> What to work on
Select all lines in the records that include "computer".

> Collected data entries

╭──

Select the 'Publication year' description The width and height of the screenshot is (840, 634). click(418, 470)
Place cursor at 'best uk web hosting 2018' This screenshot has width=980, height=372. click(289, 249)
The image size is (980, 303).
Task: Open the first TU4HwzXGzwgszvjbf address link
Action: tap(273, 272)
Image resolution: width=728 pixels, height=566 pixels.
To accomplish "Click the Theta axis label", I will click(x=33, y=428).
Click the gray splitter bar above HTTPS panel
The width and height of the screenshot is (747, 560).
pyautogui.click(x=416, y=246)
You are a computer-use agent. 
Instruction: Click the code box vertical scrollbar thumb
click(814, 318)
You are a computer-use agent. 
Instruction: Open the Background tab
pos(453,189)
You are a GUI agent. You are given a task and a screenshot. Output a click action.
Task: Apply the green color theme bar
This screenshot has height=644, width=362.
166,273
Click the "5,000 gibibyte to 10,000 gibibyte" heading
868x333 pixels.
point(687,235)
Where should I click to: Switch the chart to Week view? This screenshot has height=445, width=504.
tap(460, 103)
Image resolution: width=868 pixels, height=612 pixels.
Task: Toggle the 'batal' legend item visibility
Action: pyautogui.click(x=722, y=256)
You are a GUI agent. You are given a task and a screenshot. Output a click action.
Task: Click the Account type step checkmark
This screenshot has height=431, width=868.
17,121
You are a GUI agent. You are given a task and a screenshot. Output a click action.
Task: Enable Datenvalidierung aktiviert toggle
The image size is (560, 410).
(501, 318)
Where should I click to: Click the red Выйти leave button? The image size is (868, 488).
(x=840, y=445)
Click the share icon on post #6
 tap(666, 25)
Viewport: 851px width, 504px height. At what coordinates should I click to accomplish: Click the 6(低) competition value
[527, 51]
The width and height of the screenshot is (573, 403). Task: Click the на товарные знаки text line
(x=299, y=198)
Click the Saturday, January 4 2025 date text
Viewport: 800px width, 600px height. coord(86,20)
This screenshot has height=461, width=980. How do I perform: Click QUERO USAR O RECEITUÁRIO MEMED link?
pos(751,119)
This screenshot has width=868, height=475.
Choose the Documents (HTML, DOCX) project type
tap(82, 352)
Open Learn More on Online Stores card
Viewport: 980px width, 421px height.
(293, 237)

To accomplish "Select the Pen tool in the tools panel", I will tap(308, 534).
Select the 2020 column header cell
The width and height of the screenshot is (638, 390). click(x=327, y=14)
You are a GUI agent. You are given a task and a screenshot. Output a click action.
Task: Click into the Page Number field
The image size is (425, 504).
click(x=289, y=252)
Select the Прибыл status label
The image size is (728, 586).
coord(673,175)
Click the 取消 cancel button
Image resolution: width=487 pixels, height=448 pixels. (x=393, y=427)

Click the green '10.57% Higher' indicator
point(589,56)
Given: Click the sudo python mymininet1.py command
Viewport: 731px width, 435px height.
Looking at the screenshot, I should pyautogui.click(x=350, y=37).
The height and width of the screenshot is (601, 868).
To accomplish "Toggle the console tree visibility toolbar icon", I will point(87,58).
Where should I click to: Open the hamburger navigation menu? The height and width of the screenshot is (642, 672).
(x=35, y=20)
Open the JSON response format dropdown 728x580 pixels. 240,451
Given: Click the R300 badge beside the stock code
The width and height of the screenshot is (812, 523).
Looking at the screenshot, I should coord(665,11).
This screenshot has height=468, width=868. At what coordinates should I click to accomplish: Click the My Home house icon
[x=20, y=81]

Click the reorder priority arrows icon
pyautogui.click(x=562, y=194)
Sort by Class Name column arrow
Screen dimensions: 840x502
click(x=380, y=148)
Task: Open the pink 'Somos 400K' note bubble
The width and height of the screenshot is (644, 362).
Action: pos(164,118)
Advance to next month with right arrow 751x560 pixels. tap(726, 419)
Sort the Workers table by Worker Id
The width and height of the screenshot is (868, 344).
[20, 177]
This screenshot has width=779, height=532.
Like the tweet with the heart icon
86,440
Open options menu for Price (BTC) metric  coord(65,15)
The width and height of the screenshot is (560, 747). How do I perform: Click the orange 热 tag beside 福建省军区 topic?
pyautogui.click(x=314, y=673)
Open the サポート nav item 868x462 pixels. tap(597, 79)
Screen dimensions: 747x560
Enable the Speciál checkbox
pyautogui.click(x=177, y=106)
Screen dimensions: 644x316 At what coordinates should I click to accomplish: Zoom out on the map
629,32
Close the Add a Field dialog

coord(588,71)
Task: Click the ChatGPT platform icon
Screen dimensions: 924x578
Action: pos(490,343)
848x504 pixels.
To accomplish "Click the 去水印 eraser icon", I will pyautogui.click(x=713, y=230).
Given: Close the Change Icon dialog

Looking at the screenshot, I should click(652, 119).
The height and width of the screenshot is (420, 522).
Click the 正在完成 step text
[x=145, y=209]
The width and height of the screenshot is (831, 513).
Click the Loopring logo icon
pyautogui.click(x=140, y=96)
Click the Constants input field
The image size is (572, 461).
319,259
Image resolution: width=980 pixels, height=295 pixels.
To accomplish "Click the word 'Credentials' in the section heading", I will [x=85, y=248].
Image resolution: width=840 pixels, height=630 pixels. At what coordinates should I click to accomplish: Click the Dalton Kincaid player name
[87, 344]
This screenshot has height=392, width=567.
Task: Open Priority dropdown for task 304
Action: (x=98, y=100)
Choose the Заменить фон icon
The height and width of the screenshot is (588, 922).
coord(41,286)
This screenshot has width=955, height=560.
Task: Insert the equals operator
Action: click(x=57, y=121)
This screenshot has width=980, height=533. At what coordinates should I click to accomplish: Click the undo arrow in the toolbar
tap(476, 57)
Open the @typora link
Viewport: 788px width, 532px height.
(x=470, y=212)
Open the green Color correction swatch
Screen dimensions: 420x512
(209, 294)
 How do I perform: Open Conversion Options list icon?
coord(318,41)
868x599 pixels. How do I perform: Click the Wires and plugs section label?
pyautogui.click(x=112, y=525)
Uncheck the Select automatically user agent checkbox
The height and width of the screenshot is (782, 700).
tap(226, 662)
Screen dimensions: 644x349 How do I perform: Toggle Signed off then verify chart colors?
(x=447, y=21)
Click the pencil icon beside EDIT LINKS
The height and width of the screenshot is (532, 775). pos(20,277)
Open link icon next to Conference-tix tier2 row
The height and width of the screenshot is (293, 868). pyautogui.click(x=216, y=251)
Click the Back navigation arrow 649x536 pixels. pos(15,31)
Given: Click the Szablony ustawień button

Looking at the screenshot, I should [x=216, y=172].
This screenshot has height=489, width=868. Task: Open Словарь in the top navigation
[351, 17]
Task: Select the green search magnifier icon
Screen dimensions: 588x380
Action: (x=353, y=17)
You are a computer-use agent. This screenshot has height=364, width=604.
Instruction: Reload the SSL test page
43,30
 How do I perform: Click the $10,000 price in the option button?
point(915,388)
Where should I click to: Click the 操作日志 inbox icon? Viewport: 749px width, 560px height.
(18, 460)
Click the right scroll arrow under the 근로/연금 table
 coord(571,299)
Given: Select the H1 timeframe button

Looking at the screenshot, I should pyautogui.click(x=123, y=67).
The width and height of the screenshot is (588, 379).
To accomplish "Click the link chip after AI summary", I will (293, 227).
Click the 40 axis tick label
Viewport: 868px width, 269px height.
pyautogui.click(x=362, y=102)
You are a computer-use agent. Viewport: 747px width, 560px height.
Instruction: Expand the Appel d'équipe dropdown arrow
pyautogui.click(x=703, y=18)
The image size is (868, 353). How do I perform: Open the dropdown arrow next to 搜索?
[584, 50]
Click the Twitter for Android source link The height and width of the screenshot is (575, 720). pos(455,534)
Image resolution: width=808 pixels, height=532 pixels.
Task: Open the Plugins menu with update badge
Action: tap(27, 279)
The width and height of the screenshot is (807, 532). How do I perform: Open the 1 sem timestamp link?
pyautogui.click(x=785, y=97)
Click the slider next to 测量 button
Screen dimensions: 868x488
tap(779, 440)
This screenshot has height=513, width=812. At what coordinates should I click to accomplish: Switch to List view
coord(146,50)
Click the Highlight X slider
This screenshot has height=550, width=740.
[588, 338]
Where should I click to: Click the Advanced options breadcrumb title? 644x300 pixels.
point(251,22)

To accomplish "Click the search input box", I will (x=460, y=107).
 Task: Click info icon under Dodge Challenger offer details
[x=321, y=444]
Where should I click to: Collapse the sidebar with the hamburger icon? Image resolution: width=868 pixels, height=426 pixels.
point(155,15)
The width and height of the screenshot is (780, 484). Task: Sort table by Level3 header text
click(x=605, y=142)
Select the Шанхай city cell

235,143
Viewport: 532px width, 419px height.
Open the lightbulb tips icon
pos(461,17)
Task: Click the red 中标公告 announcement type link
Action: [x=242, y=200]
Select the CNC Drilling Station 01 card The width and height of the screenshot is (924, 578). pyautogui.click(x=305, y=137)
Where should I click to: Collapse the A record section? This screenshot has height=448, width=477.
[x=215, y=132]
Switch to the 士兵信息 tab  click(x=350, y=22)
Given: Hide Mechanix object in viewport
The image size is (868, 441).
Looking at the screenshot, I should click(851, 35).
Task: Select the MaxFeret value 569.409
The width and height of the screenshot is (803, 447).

╰──

> Task result
You are a computer-use agent. 
You are a computer-use agent. 
You are a computer-use agent. This screenshot has height=364, width=604.
You are a computer-use agent. Viewport: 747px width, 560px height.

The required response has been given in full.